**Screenshot grounding data**
######

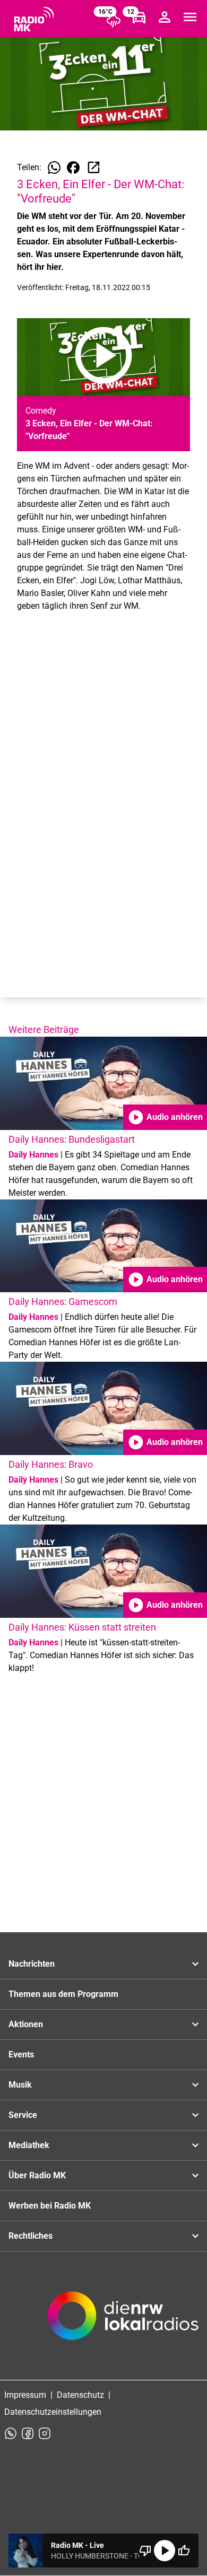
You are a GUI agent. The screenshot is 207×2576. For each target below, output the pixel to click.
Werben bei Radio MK (49, 2206)
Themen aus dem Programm (63, 1994)
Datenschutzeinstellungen (52, 2412)
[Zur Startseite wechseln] (33, 19)
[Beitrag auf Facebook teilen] (73, 167)
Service (22, 2115)
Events (21, 2054)
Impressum (25, 2395)
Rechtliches (30, 2236)
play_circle (164, 2550)
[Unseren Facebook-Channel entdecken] (27, 2433)
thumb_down (145, 2550)
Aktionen (25, 2024)
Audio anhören (165, 1117)
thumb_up (183, 2550)
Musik (20, 2085)
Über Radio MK (37, 2175)
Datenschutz (80, 2395)
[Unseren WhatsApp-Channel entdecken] (10, 2433)
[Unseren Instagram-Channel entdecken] (44, 2433)
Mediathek (28, 2145)
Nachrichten (31, 1964)
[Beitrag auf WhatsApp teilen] (54, 167)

######

**Action item**
An exact copy of the lines from the one with "thumb_down (145, 2550)" through the final line of the entries is the whole answer.

**Response to this exercise**
thumb_down (145, 2550)
Aktionen (25, 2024)
Audio anhören (165, 1117)
thumb_up (183, 2550)
Musik (20, 2085)
Über Radio MK (37, 2175)
Datenschutz (80, 2395)
[Unseren WhatsApp-Channel entdecken] (10, 2433)
[Unseren Instagram-Channel entdecken] (44, 2433)
Mediathek (28, 2145)
Nachrichten (31, 1964)
[Beitrag auf WhatsApp teilen] (54, 167)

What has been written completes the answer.